Compagnon formateur en quête de cueillettes,

Le cours de ce recueil construit pour tes recours :

Qu’en bon recueillement, sage, tu le feuillettes ! »

 

Nous vivons - ou survivons ? - dans une époque éprouvante, ardente. En douterions-nous ? Et nous sommes, aussi bien adultes qu’enfants, bousculés hors de nos tranquilités. Car il nous faut supporter, vaille que vaille, l’accélération inouïe des changements, de grandeur, d’intensité et surtout de complexité, qui emballent tous les phénomènes qui nous malaxent : sociaux, économiques, écologiques, technologiques, scientifiques et culturels ; tous en proie, sous nos sens et sur nos esprits, à la furie de la mondialisation.

 

Au plus trivial, hypermarchés et violences urbaines, « portables » et micro-ordinateurs en expansion, déplacements surmultipliés, rivalités des marques et  musique techno, instabilités familiales et troubles d’identités,  n’en font-ils foi ? ! Et que dire de la vitesse actuelle des découvertes scientifiques, exhumant le passé le plus lointain  et diversifiant les probabilités du Devenir ? Ou que faire avec la miniaturisation ou le gigantisme des objets et instruments technologiques qui nous empoignent autant que nous les manipulons ! Turbulences !

 

Ces turbulences, il est vrai, préparent et annoncent l’émergence d’une nouvelle civilisation.

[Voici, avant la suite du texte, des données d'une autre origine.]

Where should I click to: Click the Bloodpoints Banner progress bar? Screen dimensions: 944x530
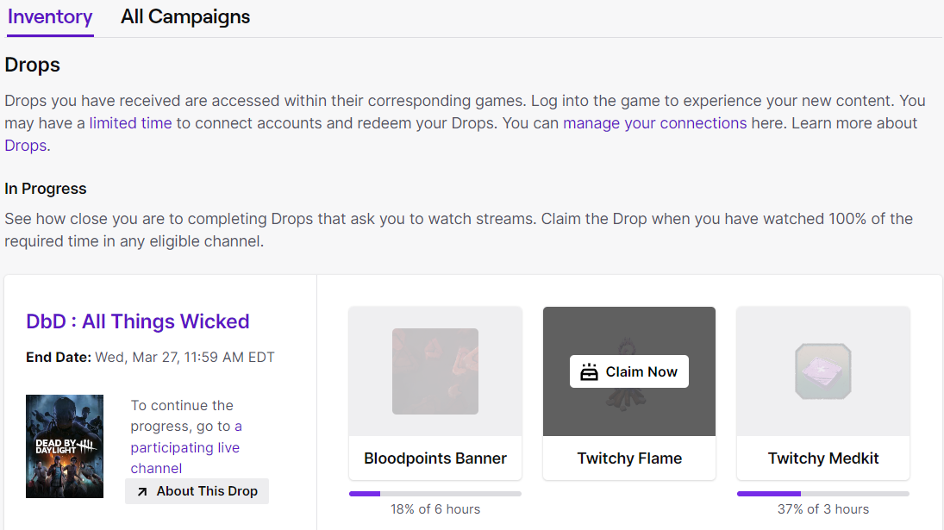coord(434,493)
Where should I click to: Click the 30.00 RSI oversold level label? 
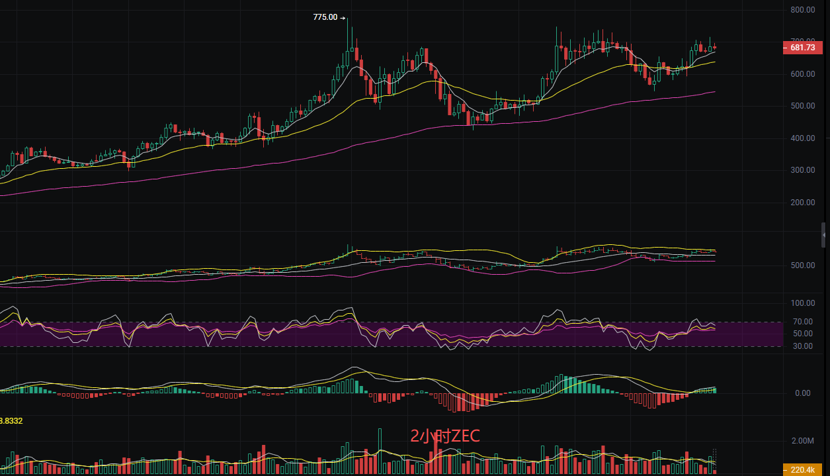tap(802, 346)
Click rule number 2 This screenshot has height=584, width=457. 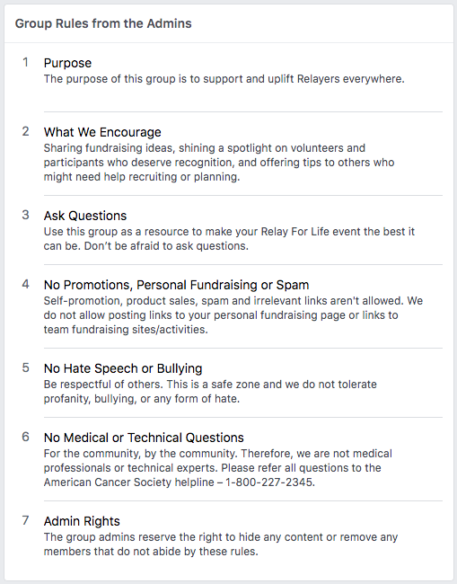(x=25, y=131)
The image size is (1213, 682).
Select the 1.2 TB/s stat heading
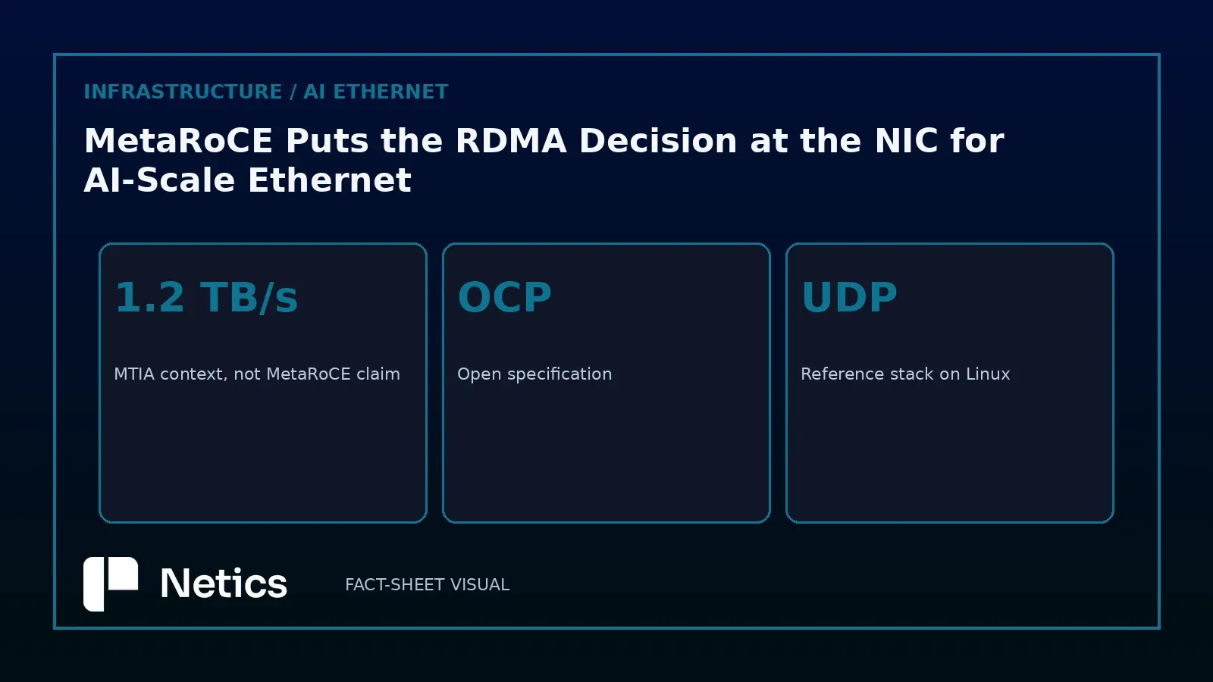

Soit ! Et celle-ci appelle la rénovation, la « Renaissance », des cultures. Il faut s’y attendre. Mais en attendant que celles-ci apportent quelque équilibre – ou rééquilibrage – il nous faut bien nous ajuster aux soubresauts du quotidien : non plus seuls mais solidaires ! Tant il nous revient et convient, nous serrant les coudes, de survivre professionnellement et personnellement aux ondes de choc qui nous défient, comme aux contrariétés effervescentes et aux déplorables violences… Par fierté !

 

 

Survivre ? Alors, bienvenue à ce Manuel de survie ingénieux et stimulant,  offert à des de possibles compagnonnages ! Dans la variété des dispositions et dispositifs qu’il expose, il peut se trouver, pour quiconque, de quoi assouvir sa générosité enseignante autant que répondre aux attentes hétérogènes des élèves : de quoi former, s’auto-former, et se co-former sans conformité inerte !

 

On peut se réjouir, en effet, du foisonnement et de la fraîcheur des conceptions et des méthodes que ce manuel met entre nos mains : car ils et elles assurent, en respect de chaque enseignant, une large liberté de choix et d’inspirations. Dans la nécessaire formation continue, pour toute ancienneté et pour tout début, chacun est mis à l’aise pour effeuiller les feuilles de cette « somme » . Il peut y trouver de quoi s’encourager à l’originalité responsable de ses prestations professionnelles. Il peut y trouver appui pour s’exercer à un compagnonnage créateur avec des collègues de cursus et de disciplines multiples.

 

Alors, cohérence et cohésion soutenues, isomorphisme de situations d’apprentissage assuré, entre formation et enseignement, il devient possible de dévisager et d’envisager collègues et apprenants avec humour : c’est à dire avec lucidité et bienveillance, rigueur et révérence, fidélité et innovation !…

 

Car la « survie » promise, permise, ou plutôt le surcroît de vie professionnelle et personnelle « autorisée » (de augeo : augmenter, accroître), peuvent aider à agencer de façon toujours neuve la pluralité des « fonctions » et des « états » dévolus au métier d’enseignant : en sorte de conjurer les risques d’ennui et la pesanteur de routines moroses, au sein des classes et des scolarités (ou des salles de professeurs !). La maîtrise des rancoeurs ou des violences potentielles en dépend : comme se constate, à l’usage !…

 

Mais la « survie » recommandée, toute ordonnée qu’elle soit aux renouvellements souples, est aussi fondée à nous dégager de querelles éculées : séparent et opposant péremptoirement éducation et instruction, pédagogies et didactiques, sciences humanistes (« molles » ?) et sciences « dures », pratiques et théories, savoirs et savoir-faire, connaissances et compétences, promotion collective (démocratique) et élitisme « républicain », matières dites « secondaires » et disciplines « nobles »… Diantre !  Pourquoi pas têtes et jambes, sensibilités et logiques ? !

 

Il y a mieux à faire. L’heure est, sous la poussée de la complexification en crue, de réussir, de relier, d’aborder, de conjoindre, d’harmoniser ensemble, en interactions fécondantes. La haute science donne l’exemple : il n’est pas question de casser en deux astrophysique, biochimie, espace-temps ou neuro-sciences. Et ce n’est qu’un début des « cross-fertilizations » qui guettent nos savoirs !)

 

Ne séparons plus ! Ne nous distancions pas les unes des autres. Et pourtant, ensemble, différencions-nous en nous respectant et en soutenant, en « pilotant » une variété de formes d’enseignement et d’évaluation différenciées.

 

« Sois toi-même, nous conseillait-il, cherche ta propre voie…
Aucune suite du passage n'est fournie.